The Gasby scenario, in which a healthy spouse seeks a new companion and is open about the relationship, even coexisting in the same space with both partners, is perhaps the most challenging to understand, simply because it requires nuance. There are no clear-cut heroes or villains. Gasby is unapologetic and open about his new relationship, posting about it on social media with the hashtag #whylie. Smith appears to be happy and lovingly cared for by a family who has chosen to keep her at home. Her adult stepdaughter is supportive of her father’s new relationship and also helps care for Smith.
Struggling to find an answer that fits your family, experts say, can be challenging in the shifting landscape of dementia. The solution, they say, might be to begin conversations about plans and preferences for the future as soon as possible after receiving a dementia diagnosis. And, if the family is comfortable, those discussions can include future relationship boundaries — think of it as a living will for a marriage. “People have different boundaries,” says Gitlin, “and part of being in any relationship is talking about that and being open about that, while you still can.”
When considering the ways in which relationships might change, Gitlin says, the most important clue comes from the past. “Understanding what the previous relationship was like is important here. What did the couple practice before, what are their religious beliefs, what is their moral compass? All of these things are going to affect people’s choices, both in wellness and under these circumstances. So there is not going to be one size fits all and what’s right and what’s wrong.”
It’s also important to plan with both the patient and the caregiver’s needs in mind, particularly since an Alzheimer’s decline can last anywhere from four to 20-plus years, potentially leaving a caregiver with decades of hardship to weather.

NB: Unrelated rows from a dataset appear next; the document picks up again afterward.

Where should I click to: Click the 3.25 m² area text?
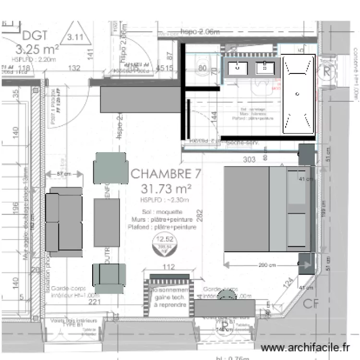pos(37,48)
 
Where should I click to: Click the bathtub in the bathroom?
pos(298,94)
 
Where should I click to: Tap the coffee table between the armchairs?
pos(107,222)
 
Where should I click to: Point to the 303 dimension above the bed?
pos(249,160)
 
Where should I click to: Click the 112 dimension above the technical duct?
pos(168,267)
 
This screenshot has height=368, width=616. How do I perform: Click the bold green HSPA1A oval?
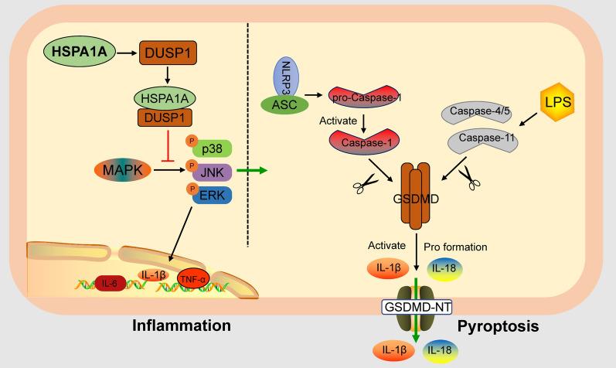[x=79, y=52]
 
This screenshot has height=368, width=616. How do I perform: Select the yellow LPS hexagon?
[x=557, y=102]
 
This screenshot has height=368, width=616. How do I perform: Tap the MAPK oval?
[x=123, y=170]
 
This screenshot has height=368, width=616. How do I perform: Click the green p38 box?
[x=212, y=149]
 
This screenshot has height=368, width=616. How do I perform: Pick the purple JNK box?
[x=212, y=172]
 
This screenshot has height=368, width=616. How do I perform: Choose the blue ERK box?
[x=212, y=196]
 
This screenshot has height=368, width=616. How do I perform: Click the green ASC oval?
[x=285, y=104]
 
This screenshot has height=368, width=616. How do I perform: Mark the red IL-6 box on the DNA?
[x=109, y=283]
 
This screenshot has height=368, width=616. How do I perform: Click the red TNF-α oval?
[x=193, y=279]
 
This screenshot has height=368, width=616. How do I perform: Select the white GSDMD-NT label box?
[x=417, y=307]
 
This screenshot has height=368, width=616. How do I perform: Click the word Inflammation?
[x=182, y=325]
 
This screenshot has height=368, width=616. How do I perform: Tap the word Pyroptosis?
[x=499, y=326]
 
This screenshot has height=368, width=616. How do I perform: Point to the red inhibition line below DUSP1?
[x=168, y=146]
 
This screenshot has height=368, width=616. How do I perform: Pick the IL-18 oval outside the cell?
[x=439, y=350]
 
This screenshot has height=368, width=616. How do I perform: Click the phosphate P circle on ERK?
[x=192, y=189]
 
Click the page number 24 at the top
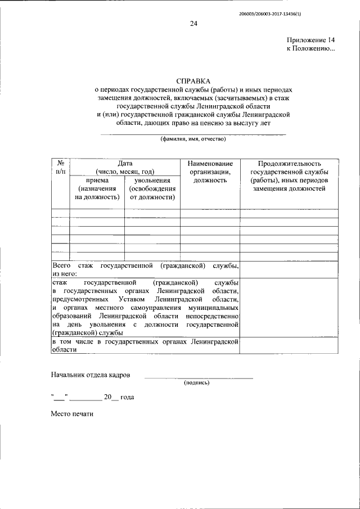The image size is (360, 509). click(x=194, y=23)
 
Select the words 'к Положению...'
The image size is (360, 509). click(x=310, y=49)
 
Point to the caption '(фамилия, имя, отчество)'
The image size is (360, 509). click(x=193, y=139)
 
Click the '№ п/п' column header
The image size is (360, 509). click(x=60, y=167)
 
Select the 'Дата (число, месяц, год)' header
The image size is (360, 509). click(x=124, y=167)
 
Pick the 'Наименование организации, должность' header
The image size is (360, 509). click(x=210, y=172)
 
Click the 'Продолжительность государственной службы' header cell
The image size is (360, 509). click(x=289, y=175)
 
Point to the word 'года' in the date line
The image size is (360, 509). click(x=127, y=397)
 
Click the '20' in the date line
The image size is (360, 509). click(x=108, y=397)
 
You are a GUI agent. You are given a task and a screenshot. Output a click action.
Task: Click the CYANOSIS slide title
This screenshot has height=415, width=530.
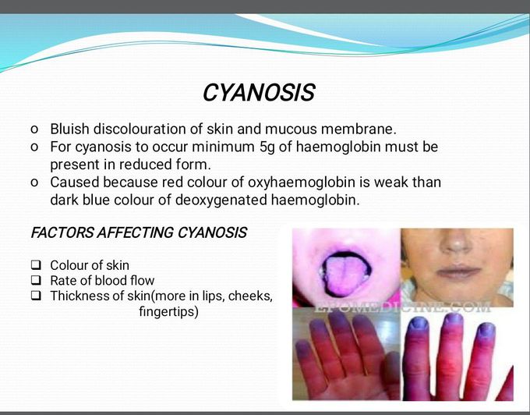click(258, 94)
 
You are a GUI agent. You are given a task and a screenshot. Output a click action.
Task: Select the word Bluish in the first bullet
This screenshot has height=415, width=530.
click(69, 129)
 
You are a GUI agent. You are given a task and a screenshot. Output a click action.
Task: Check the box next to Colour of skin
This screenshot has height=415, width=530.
click(36, 265)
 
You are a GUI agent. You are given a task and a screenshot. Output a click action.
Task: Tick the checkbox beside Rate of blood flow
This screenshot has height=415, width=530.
click(36, 281)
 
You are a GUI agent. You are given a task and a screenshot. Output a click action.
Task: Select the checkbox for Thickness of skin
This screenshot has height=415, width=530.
click(36, 296)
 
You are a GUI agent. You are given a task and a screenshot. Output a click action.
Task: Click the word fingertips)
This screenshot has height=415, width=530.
click(167, 312)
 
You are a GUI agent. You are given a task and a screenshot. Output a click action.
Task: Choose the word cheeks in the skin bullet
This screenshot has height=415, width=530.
click(252, 296)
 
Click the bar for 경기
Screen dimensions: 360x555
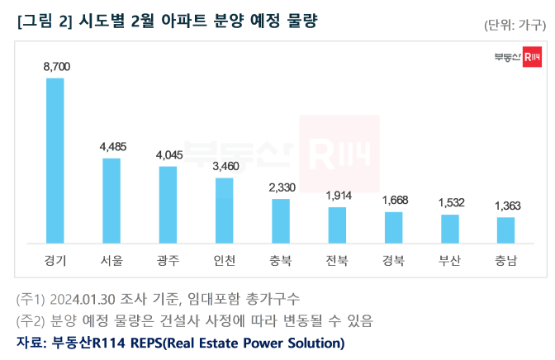[x=55, y=161]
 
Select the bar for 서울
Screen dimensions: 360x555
[x=111, y=201]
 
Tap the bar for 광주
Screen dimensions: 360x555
[x=168, y=205]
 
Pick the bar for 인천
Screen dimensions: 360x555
[x=225, y=211]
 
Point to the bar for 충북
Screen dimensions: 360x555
[x=281, y=221]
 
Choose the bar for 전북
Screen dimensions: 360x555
[x=337, y=225]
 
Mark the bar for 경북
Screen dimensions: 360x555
[x=393, y=227]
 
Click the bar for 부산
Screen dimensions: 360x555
[x=449, y=229]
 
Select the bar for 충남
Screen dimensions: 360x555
[x=505, y=230]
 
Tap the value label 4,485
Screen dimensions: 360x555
[x=111, y=146]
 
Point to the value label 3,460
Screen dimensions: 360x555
[x=225, y=166]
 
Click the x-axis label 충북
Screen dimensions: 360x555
[x=281, y=261]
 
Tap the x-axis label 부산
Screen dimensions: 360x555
[x=449, y=261]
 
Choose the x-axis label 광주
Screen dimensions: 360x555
[x=168, y=261]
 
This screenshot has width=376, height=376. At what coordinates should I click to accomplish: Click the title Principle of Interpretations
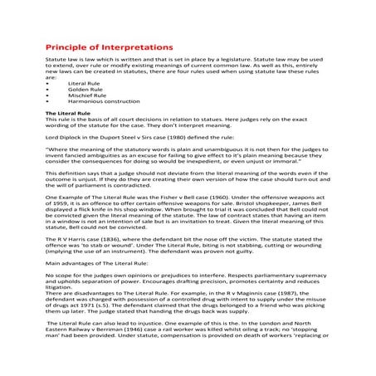[x=109, y=47]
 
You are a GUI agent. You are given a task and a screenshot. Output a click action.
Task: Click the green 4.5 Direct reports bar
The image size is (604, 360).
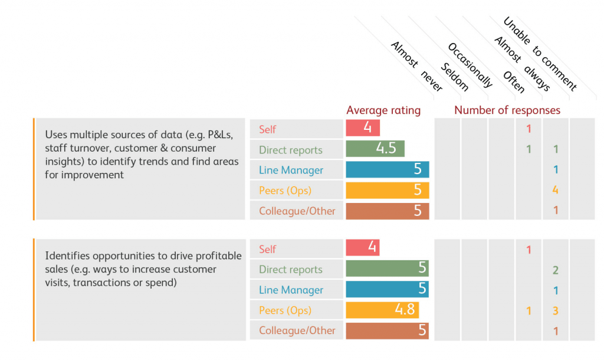point(375,149)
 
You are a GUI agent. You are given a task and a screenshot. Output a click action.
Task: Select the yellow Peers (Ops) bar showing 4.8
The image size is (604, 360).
point(382,310)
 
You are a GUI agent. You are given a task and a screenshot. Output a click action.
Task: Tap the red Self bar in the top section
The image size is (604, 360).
point(363,128)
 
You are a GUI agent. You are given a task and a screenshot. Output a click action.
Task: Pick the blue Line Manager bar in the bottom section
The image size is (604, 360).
point(387,289)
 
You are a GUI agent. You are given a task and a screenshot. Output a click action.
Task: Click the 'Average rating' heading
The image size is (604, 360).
point(383,110)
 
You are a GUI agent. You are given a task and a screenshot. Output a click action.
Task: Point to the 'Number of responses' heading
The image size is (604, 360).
point(507,110)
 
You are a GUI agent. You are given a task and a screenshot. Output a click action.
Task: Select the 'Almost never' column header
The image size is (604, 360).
point(416,66)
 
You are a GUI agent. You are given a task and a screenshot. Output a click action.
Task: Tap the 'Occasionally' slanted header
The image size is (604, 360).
point(470,65)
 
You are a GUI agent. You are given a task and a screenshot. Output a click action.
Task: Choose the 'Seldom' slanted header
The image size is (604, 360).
point(455,77)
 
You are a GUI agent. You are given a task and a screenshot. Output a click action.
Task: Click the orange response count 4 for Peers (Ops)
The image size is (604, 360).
point(555,189)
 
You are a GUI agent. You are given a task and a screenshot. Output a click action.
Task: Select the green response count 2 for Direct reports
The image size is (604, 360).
point(556,270)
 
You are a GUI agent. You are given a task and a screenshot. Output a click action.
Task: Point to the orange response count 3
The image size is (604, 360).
point(556,310)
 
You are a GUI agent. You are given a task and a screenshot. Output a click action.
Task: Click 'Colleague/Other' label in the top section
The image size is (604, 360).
point(297,211)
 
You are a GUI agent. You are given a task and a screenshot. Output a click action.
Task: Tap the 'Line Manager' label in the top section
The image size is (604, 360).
point(291,170)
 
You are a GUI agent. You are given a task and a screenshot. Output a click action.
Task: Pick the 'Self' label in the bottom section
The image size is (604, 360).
point(267,250)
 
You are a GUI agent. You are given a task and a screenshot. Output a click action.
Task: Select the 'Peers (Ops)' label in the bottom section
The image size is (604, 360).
point(285,310)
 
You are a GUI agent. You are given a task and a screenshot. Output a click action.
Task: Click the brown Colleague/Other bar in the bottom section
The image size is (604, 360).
point(387,330)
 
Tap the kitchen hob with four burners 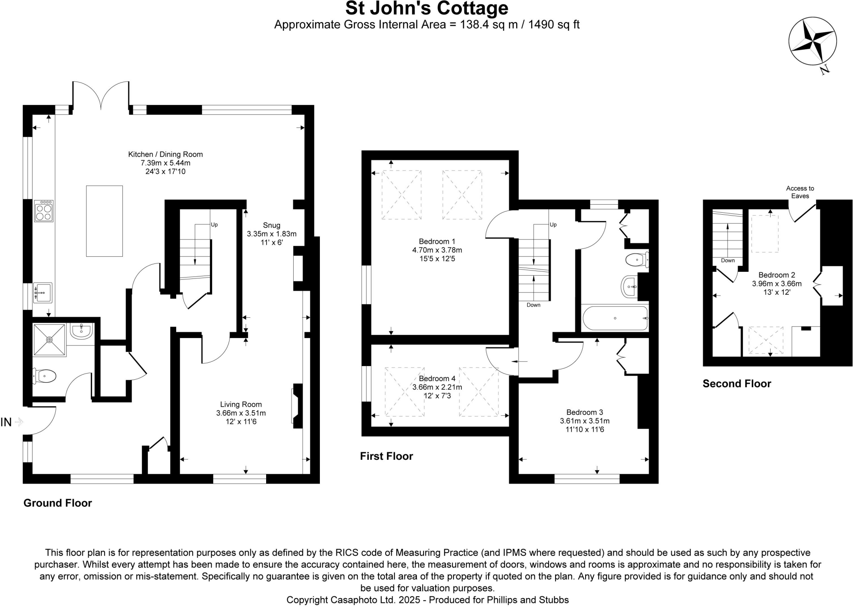44,211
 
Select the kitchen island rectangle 105,221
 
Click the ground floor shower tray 50,340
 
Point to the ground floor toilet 44,376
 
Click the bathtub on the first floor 615,318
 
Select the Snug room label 272,226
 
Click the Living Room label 241,404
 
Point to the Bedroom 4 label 437,379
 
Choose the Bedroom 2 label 777,275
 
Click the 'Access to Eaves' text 800,192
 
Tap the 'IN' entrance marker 6,422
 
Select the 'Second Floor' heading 737,384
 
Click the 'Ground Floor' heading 57,503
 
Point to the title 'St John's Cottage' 427,8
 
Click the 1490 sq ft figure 554,25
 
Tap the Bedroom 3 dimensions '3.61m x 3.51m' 585,421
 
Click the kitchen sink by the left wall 42,293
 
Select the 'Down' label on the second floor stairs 728,261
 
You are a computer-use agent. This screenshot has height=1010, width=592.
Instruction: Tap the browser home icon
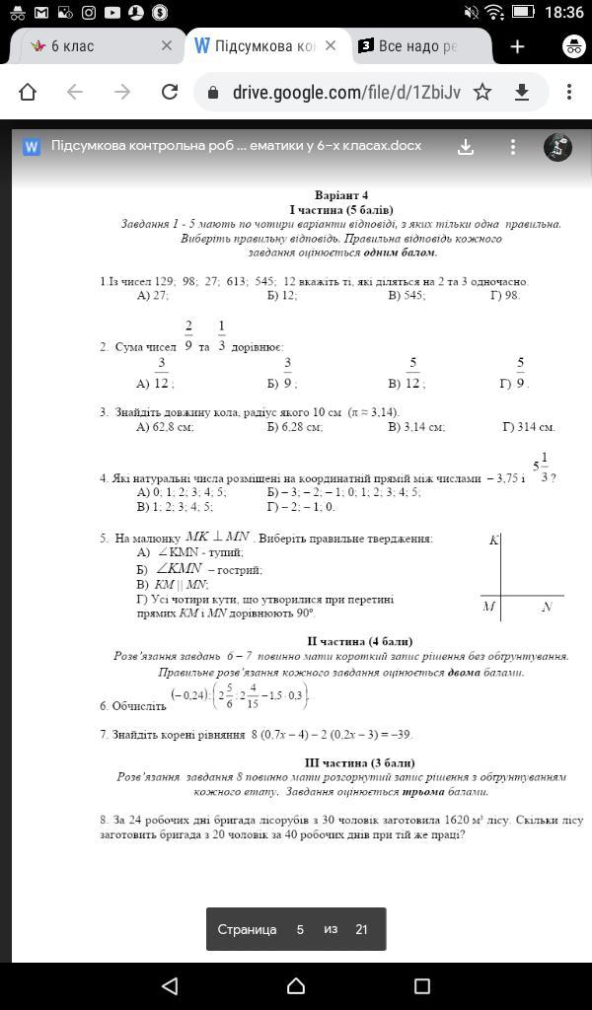click(x=28, y=92)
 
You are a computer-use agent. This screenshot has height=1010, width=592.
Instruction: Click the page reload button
click(x=170, y=92)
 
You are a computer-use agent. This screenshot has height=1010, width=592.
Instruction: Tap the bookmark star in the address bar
click(x=482, y=92)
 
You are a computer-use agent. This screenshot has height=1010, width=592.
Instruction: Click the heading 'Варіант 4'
click(x=340, y=195)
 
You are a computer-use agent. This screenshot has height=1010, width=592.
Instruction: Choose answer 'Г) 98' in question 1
click(x=504, y=295)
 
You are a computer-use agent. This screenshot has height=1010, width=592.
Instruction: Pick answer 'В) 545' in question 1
click(x=407, y=295)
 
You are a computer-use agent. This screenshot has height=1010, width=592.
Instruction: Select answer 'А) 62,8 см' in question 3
click(x=165, y=427)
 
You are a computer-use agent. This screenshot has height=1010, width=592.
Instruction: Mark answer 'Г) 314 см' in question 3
click(x=529, y=427)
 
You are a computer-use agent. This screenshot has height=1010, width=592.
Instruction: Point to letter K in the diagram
click(x=493, y=541)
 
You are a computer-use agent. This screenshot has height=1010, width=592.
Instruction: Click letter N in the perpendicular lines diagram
click(x=547, y=607)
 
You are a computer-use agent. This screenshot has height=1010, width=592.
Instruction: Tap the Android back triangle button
click(x=170, y=985)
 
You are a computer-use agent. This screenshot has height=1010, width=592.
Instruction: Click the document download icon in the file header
click(x=466, y=146)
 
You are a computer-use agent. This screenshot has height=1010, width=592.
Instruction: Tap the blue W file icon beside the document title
click(x=32, y=146)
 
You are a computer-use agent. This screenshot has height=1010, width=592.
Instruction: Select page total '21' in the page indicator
click(x=361, y=929)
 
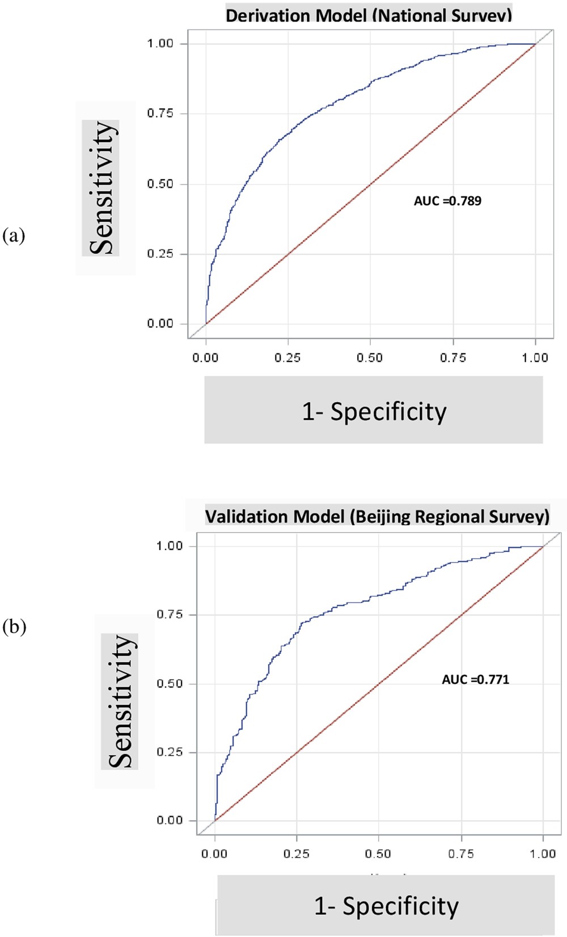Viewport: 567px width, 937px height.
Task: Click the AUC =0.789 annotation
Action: pyautogui.click(x=447, y=201)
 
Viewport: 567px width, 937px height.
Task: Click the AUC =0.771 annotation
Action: pyautogui.click(x=475, y=679)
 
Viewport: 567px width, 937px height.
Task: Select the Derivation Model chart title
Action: pyautogui.click(x=369, y=15)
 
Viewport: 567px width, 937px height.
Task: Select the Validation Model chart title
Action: pyautogui.click(x=377, y=516)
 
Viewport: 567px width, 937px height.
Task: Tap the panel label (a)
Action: pyautogui.click(x=14, y=235)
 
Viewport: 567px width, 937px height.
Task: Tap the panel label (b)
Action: pyautogui.click(x=14, y=627)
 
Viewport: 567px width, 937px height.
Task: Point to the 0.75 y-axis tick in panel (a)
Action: pyautogui.click(x=160, y=113)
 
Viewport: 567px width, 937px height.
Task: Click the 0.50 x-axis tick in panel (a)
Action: pyautogui.click(x=370, y=358)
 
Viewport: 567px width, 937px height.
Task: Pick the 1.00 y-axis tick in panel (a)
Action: pyautogui.click(x=160, y=44)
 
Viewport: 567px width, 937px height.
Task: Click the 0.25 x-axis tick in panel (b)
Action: pyautogui.click(x=297, y=854)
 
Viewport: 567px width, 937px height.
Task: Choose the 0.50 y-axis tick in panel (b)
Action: pyautogui.click(x=169, y=683)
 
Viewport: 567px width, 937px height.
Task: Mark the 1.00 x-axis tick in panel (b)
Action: pyautogui.click(x=543, y=854)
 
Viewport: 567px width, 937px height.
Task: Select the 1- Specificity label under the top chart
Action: pyautogui.click(x=374, y=411)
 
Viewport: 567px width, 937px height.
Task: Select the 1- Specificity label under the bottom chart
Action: pyautogui.click(x=387, y=906)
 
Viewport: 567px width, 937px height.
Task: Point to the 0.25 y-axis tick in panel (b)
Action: pyautogui.click(x=169, y=752)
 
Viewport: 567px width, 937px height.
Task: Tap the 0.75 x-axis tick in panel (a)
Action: pyautogui.click(x=452, y=358)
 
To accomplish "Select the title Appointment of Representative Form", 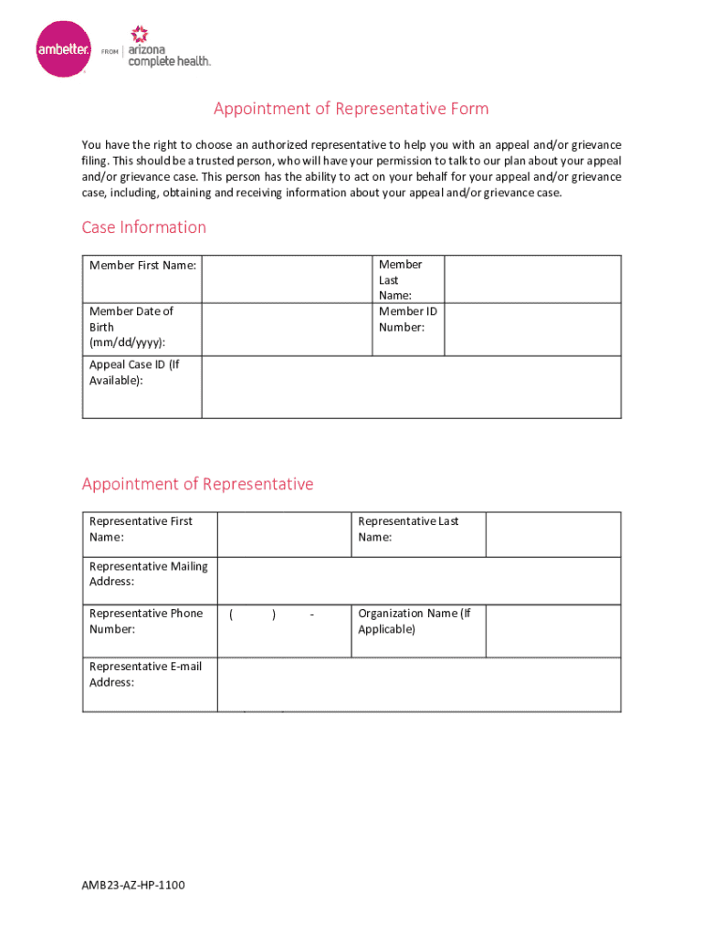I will tap(352, 110).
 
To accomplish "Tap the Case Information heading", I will tap(144, 227).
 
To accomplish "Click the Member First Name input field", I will tap(287, 278).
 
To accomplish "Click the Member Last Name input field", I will tap(532, 278).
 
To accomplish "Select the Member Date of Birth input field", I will tap(287, 329).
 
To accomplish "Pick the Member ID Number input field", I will tap(532, 329).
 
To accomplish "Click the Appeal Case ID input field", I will tap(411, 387).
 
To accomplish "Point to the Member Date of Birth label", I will tap(131, 327).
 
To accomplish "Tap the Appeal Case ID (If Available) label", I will tap(134, 373).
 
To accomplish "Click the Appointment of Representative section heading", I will tap(197, 484).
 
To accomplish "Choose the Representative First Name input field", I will tap(284, 534).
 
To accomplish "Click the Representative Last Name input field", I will tap(553, 534).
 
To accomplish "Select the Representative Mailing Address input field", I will tap(419, 581).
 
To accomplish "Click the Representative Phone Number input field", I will tap(284, 630).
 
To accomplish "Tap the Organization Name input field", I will tap(553, 630).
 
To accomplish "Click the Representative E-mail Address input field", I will tap(419, 684).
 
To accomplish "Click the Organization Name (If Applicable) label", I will tap(414, 621).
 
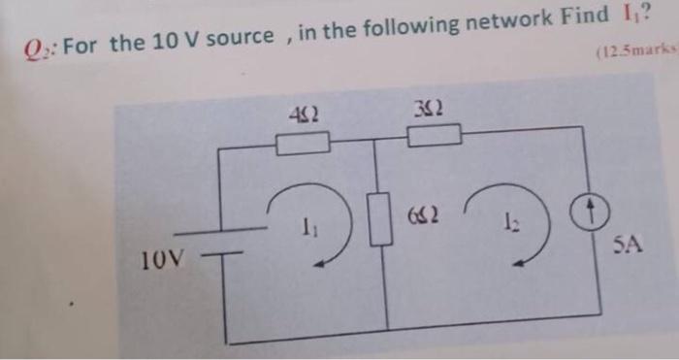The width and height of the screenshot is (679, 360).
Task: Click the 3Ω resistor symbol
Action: [434, 135]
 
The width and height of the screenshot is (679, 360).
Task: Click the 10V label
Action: [158, 259]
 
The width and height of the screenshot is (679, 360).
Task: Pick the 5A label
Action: [628, 245]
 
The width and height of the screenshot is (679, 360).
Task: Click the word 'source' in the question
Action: [240, 39]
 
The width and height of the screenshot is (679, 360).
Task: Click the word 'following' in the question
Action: [412, 29]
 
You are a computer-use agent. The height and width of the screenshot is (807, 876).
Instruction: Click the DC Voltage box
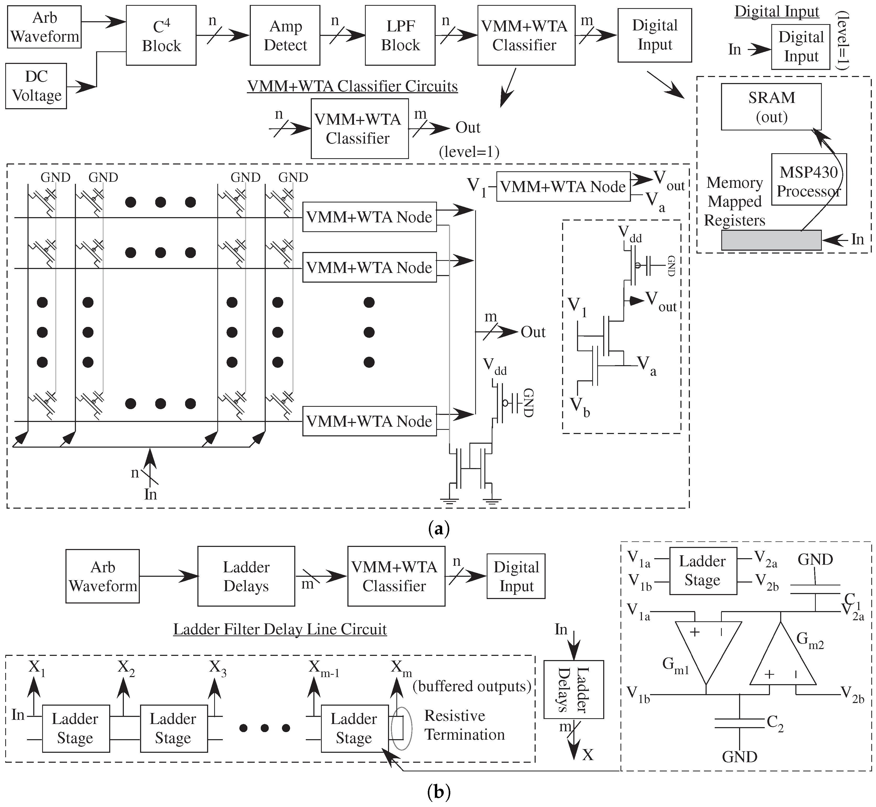click(x=36, y=86)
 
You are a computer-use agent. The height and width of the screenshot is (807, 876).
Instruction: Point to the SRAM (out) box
click(x=771, y=107)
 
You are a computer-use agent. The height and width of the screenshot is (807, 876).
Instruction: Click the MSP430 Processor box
click(x=808, y=179)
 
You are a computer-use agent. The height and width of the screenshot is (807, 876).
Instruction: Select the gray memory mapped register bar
click(x=771, y=240)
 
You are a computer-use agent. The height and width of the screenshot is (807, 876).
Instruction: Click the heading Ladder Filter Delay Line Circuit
click(x=280, y=629)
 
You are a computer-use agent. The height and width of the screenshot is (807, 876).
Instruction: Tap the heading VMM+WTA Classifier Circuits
click(x=352, y=86)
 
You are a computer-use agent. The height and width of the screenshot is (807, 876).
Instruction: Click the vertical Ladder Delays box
click(x=573, y=690)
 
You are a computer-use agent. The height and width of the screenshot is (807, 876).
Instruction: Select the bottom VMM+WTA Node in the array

“Self-care for a caregiver is so important,” says Tucker. “If you are caring for a person with dementia, it is really one of the most stressful things you can ever experience, and it has real health consequences for the caregiver. Chronic disease goes up; depression and anxiety goes up; it’s really common for the caregiver to pass away before the person that they’re caring for.”
Gitlin hopes that, one day, family discussions of care for the caregiver can include the need for intimate companionship. “Sexual relationships are an issue that families want to talk about. And they’re not given any kind of support for that. The spouse who’s the caregiver, their intimate life is never discussed.”
If the family is able to address these issues, both Gitlin and Tucker stress that the key is to move forward without judgment.
“My only question,” says Gitlin, “would be: Is this relationship healthy for the spouse with dementia, and is it helpful? I would evaluate from a place of no judgment. Is this helpful for the patient, and for the spouse, who is the hidden patient?”
Families who choose to go public with their private choices, like Gasby’s, challenge those judgments and offer an opportunity for the rest of us, says Tucker. “Any time anybody comes forward and says anything about dementia, it’s really brave, because there is still so much stigma. This story is kind of an opportunity for us to be able to bring these things out into the open, so that maybe people who are having these thoughts or dealing with this can know they are not alone. It reminds me of how important it is to be sensitive and compassionate toward people.”